You're correct about the type, it solved the TypeMismatch. I'm still left with the "member and extension at the same time", which seems not supported for now. I'll accept your answer, we'll see if the language will support this at some point. Thanks ! – Platitudinous 4/10, 2017 at 10:41

Yes, it seems the proposal is still under consideration as metioned in this answer. – Philipps 4/10, 2017 at 11:36

@Platitudinous Btw, I've just omitted this error that you mentioned. Sorry about that, I just think that your extension function is an top-level function. You may provide a more concrete example to demonstrate this problem, e.g. write a complete class with the extension function declared inside the class, to see if someone can give you extra explanation on this issue beyond this answer. – Philipps 4/10, 2017 at 11:46

Sorry, I know this is old, but for the sake of people searching solutions: In fact the problem is, that your function is NOT a top-level function. Extensions defined as class members of other classes cannot be referenced. Dunno why, though. Just define your extension as a top-level-function and you should be fine. – Bucktooth 12/12, 2018 at 15:26

The error message states:

'isViewVisibility' is a member and an extension at the same time. References to such elements are not allowed

It's saying that the method is both an extension function, which is what you're wanting it to be, and a member. You don't show the entire context of your definition, but it probably looks something like this:

// MyClass.kt

class MyClass {
  fun String.coolStringExtension() = "Cool $this"

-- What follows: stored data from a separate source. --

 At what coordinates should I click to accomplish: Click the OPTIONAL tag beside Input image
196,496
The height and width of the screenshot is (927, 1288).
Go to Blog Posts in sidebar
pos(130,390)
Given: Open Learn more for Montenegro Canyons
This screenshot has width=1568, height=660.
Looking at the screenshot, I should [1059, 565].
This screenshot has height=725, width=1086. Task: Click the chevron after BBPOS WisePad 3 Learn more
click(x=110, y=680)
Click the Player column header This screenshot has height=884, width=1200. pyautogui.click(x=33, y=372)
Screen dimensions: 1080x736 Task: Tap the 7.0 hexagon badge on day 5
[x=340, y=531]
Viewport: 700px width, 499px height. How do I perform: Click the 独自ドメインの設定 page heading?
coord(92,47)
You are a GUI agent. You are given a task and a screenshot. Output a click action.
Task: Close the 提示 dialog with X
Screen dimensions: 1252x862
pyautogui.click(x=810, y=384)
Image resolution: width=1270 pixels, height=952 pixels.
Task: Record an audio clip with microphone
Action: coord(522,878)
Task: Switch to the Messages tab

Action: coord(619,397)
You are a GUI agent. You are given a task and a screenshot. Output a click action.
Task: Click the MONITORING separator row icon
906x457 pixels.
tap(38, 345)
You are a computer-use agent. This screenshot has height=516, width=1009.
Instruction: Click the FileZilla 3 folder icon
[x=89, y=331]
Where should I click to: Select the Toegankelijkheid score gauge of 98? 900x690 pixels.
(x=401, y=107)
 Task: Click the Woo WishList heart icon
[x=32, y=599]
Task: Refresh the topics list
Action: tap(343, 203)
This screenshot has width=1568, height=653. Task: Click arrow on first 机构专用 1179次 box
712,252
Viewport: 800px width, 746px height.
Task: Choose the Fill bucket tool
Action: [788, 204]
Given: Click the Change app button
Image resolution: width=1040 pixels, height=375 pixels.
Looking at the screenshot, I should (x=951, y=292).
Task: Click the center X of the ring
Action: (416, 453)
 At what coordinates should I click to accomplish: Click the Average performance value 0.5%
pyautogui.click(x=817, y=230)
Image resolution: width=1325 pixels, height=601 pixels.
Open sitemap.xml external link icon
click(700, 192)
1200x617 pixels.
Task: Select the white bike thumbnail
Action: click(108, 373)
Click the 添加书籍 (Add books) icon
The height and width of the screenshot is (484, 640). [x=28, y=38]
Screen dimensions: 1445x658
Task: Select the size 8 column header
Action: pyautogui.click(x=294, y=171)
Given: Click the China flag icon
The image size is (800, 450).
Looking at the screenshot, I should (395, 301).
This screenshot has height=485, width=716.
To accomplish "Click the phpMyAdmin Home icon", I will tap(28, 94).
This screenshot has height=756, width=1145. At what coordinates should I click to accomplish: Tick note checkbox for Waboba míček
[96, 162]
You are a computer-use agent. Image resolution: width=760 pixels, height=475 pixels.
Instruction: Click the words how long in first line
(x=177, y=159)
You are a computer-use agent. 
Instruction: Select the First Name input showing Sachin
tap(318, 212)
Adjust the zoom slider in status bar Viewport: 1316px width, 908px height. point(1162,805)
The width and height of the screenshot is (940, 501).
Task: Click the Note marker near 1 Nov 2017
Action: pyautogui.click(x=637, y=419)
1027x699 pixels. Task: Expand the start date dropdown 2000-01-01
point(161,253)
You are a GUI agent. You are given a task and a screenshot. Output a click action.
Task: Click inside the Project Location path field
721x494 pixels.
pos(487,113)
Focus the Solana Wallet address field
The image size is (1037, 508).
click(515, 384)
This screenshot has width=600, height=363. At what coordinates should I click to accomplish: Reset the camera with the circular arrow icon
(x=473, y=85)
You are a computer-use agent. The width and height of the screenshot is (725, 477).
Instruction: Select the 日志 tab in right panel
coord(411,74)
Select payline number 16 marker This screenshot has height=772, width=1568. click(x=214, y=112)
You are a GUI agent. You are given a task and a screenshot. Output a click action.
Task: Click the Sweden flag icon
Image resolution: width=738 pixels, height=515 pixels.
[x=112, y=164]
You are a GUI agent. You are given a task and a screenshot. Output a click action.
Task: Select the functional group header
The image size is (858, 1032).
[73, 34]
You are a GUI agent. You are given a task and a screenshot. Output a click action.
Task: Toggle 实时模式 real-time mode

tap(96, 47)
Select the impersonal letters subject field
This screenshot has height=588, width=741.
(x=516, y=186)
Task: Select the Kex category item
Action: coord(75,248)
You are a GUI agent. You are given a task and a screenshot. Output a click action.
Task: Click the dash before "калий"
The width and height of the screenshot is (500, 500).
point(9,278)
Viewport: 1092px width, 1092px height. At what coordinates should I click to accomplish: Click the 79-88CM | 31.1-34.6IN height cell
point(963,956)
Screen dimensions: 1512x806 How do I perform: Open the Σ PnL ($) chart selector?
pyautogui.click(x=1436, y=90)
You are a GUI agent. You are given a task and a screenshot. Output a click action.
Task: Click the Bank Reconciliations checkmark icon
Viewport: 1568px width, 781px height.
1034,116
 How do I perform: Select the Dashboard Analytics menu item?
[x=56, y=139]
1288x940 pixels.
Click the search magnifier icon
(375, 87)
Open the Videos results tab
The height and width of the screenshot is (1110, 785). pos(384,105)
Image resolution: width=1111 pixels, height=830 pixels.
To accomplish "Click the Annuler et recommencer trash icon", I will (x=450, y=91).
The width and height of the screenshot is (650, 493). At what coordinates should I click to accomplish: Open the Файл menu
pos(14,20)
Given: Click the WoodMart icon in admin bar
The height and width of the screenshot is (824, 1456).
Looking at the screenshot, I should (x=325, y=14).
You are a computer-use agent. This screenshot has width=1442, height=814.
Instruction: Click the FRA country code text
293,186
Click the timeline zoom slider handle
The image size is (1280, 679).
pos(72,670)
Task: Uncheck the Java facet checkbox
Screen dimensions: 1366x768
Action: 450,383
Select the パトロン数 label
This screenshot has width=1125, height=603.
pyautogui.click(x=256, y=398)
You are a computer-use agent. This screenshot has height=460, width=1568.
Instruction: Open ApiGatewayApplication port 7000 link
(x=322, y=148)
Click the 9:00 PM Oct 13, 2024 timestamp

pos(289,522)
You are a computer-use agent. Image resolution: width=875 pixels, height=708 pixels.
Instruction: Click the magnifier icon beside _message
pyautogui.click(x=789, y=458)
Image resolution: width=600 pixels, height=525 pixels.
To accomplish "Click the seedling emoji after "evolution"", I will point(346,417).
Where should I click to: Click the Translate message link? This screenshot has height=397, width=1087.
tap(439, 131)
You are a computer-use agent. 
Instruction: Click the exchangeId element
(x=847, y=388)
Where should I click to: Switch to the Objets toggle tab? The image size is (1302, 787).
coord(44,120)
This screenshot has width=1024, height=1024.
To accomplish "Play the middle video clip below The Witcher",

  val bar = String::coolStringExtension
}

fun main() {
    print(MyClass().bar("foo"))
}

Kotlin Playground

As you can see the coolStringExtension is defined as a member of MyClass. This is what the error is referring to. Kotlin doesn't allow you to refer to extension function that is also a member, hence the error.

You can resolve this by defining the extension function at the top level, rather than as a member. For example:

// MyClass.kt

class MyClass {
  val bar = String::coolStringExtension
}

fun String.coolStringExtension() = "Cool $this"

fun main() {
    print(MyClass().bar("foo"))
}

Kotlin Playground

Gabbro answered 3/1, 2020 at 22:11 Comment(0)

A better fit is the extension function type View.(Int) -> Boolean:

val f: View.(Int) -> Boolean = View::isViewVisibility

But actually the extension types are mostly interchangeable (assignment-compatible) with normal function types with the receiver being the first parameter:

View.(Int) -> Boolean ↔ (View, Int) -> Boolean

Manaker answered 4/10, 2017 at 11:18 Comment(0)

I faced the same problem when I declared extension function inside another class and try to pass that extension function as parameter.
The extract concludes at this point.